OBJECTIVE:
Please reproduce each of the following lines word for word, without changing anything.

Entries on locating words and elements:

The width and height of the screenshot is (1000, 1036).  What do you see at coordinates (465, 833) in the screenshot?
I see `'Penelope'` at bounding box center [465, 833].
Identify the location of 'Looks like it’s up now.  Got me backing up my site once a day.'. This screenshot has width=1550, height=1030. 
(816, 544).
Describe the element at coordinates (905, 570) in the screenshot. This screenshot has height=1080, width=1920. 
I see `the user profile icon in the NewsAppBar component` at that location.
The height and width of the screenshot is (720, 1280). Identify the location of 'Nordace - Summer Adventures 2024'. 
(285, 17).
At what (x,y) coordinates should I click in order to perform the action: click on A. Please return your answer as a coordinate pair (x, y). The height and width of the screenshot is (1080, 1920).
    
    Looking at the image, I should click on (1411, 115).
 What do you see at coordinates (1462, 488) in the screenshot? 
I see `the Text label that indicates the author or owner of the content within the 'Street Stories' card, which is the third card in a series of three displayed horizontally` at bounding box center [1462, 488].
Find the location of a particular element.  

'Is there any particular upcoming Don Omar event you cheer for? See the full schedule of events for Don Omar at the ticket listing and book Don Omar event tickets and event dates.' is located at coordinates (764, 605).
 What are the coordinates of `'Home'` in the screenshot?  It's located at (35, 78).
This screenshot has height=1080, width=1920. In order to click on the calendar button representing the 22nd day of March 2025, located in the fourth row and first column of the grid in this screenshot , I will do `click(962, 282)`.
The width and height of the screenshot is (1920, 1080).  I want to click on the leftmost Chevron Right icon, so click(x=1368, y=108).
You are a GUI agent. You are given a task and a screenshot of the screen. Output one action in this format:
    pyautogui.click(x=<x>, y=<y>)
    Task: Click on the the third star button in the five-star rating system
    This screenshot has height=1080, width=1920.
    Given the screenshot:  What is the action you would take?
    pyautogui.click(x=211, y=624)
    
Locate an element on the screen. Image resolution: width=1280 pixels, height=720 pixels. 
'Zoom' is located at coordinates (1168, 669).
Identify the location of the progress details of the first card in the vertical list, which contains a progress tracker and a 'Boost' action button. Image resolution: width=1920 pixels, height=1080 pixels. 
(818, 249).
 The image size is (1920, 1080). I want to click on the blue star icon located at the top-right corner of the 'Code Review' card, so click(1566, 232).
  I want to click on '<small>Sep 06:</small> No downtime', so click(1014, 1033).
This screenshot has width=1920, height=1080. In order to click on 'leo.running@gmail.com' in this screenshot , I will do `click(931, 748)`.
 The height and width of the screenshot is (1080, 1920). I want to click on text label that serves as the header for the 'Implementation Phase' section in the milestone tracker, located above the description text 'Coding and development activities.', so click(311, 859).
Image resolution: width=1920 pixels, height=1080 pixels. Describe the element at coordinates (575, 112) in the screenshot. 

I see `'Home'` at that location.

FINISHED ANSWER:
The width and height of the screenshot is (1000, 1036).  What do you see at coordinates (465, 833) in the screenshot?
I see `'Penelope'` at bounding box center [465, 833].
Identify the location of 'Looks like it’s up now.  Got me backing up my site once a day.'. This screenshot has width=1550, height=1030. 
(816, 544).
Describe the element at coordinates (905, 570) in the screenshot. This screenshot has height=1080, width=1920. 
I see `the user profile icon in the NewsAppBar component` at that location.
The height and width of the screenshot is (720, 1280). Identify the location of 'Nordace - Summer Adventures 2024'. 
(285, 17).
At what (x,y) coordinates should I click in order to perform the action: click on A. Please return your answer as a coordinate pair (x, y). The height and width of the screenshot is (1080, 1920).
    
    Looking at the image, I should click on (1411, 115).
 What do you see at coordinates (1462, 488) in the screenshot? 
I see `the Text label that indicates the author or owner of the content within the 'Street Stories' card, which is the third card in a series of three displayed horizontally` at bounding box center [1462, 488].
Find the location of a particular element.  

'Is there any particular upcoming Don Omar event you cheer for? See the full schedule of events for Don Omar at the ticket listing and book Don Omar event tickets and event dates.' is located at coordinates (764, 605).
 What are the coordinates of `'Home'` in the screenshot?  It's located at (35, 78).
This screenshot has height=1080, width=1920. In order to click on the calendar button representing the 22nd day of March 2025, located in the fourth row and first column of the grid in this screenshot , I will do `click(962, 282)`.
The width and height of the screenshot is (1920, 1080).  I want to click on the leftmost Chevron Right icon, so click(x=1368, y=108).
You are a GUI agent. You are given a task and a screenshot of the screen. Output one action in this format:
    pyautogui.click(x=<x>, y=<y>)
    Task: Click on the the third star button in the five-star rating system
    This screenshot has height=1080, width=1920.
    Given the screenshot:  What is the action you would take?
    pyautogui.click(x=211, y=624)
    
Locate an element on the screen. Image resolution: width=1280 pixels, height=720 pixels. 
'Zoom' is located at coordinates (1168, 669).
Identify the location of the progress details of the first card in the vertical list, which contains a progress tracker and a 'Boost' action button. Image resolution: width=1920 pixels, height=1080 pixels. 
(818, 249).
 The image size is (1920, 1080). I want to click on the blue star icon located at the top-right corner of the 'Code Review' card, so click(1566, 232).
  I want to click on '<small>Sep 06:</small> No downtime', so click(1014, 1033).
This screenshot has width=1920, height=1080. In order to click on 'leo.running@gmail.com' in this screenshot , I will do `click(931, 748)`.
 The height and width of the screenshot is (1080, 1920). I want to click on text label that serves as the header for the 'Implementation Phase' section in the milestone tracker, located above the description text 'Coding and development activities.', so click(311, 859).
Image resolution: width=1920 pixels, height=1080 pixels. Describe the element at coordinates (575, 112) in the screenshot. 

I see `'Home'` at that location.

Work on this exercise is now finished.